| ENTRIES SHOWN |
•••••
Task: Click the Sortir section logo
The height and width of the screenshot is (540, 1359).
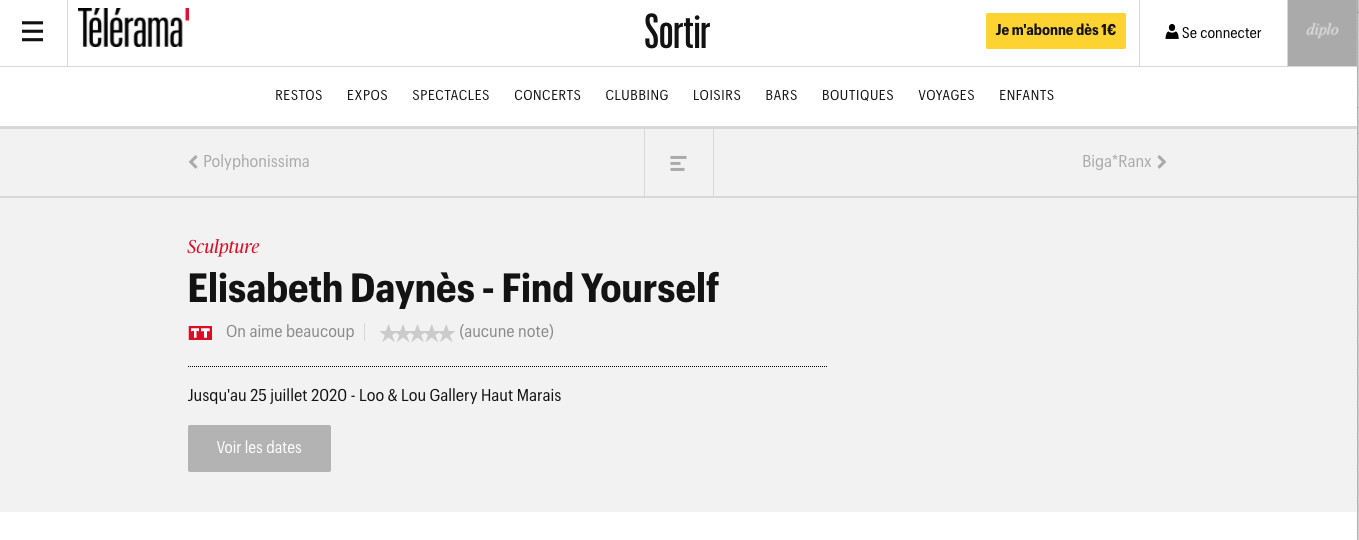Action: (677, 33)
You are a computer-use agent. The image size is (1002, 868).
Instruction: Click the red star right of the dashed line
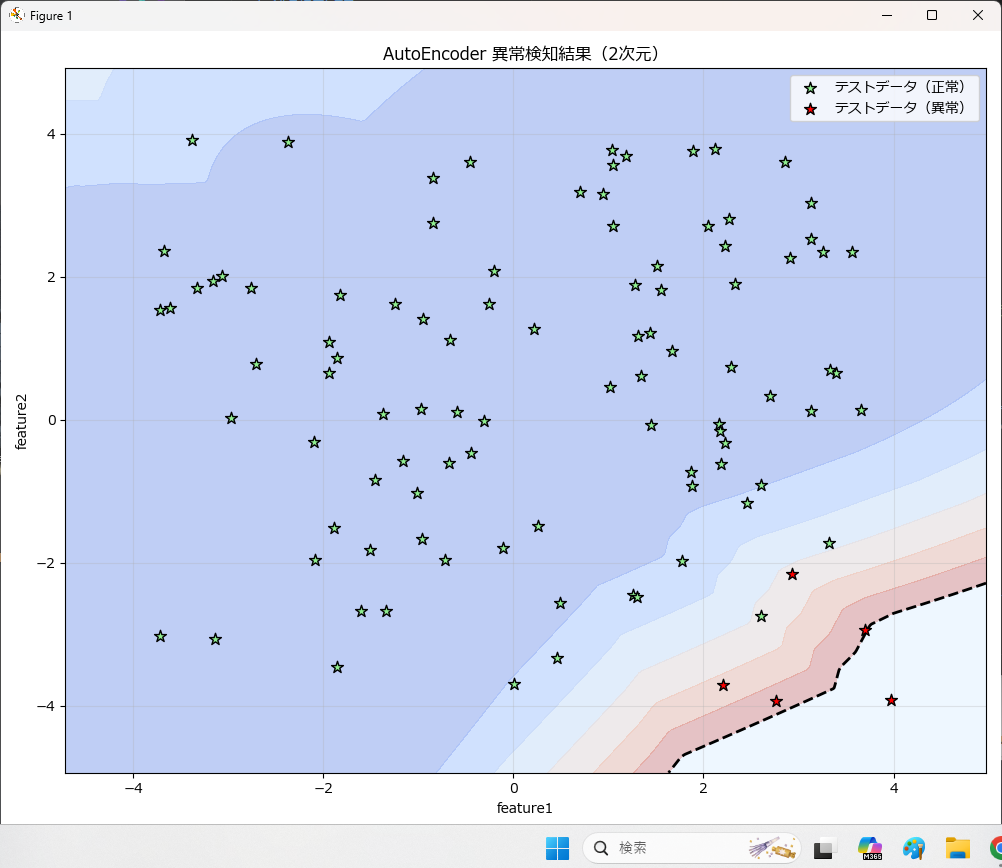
•••••
| WORK INSTRUCTIONS |
Your job is to copy every entry exactly. Omit the pictures.

| RESULT OF THIS TASK |
Task: Click the Sortir section logo
The height and width of the screenshot is (540, 1359).
Action: (677, 33)
You are a computer-use agent. The image size is (1002, 868).
Instruction: Click the red star right of the dashed line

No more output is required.